Sunday, July 14, 2013

The Tortilla Curtain by T.C. Boyle

Two families, one white, one brown, one rich, one poor, live parallel lives in Topanga Canyon.

 The Mossbachers, Delaney and Kyra, live in a new exurban development in one of the rugged canyons northwest of Los Angeles. Desperately poor illegal immigrants Candido and America Rincon camp under a tree near the same development. The novel opens with a car accident, Candido bouncing off the hood of Delaney’s luxury vehicle. Things go downhill for Candido after that. Way downhill. But he still keeps a strong optimism in the idea of America (the country and his wife).

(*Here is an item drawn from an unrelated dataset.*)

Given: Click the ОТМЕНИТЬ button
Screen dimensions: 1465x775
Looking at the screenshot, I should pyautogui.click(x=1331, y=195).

This was a well crafted socially conscious book that I found dull. Possibly because all characters behaved completely as expected, clicking like the gears of a clock. Every single one of them had a placard around their neck. Delaney was an environmentally responsible chardonnay sipping type, Kyra was an ambitious real estate agent, Candido an optimistic immigrant, America was a beautiful earth mother (literally). I wanted to be surprised. I wanted the Mexicans to have some shading, and for the most part they were oppressed saints. However, I admire the ambition and the execution of the novel – many characters, well delineated from all classes of society. And very tactile descriptions of both the bad things that the Mexican family endures and the consumerist overload the white family experiences. The novel does confront a social question, but there wasn’t a lot of rage here. And I think rage is called for.

Also, I love flood scenes in books and this one had a great one.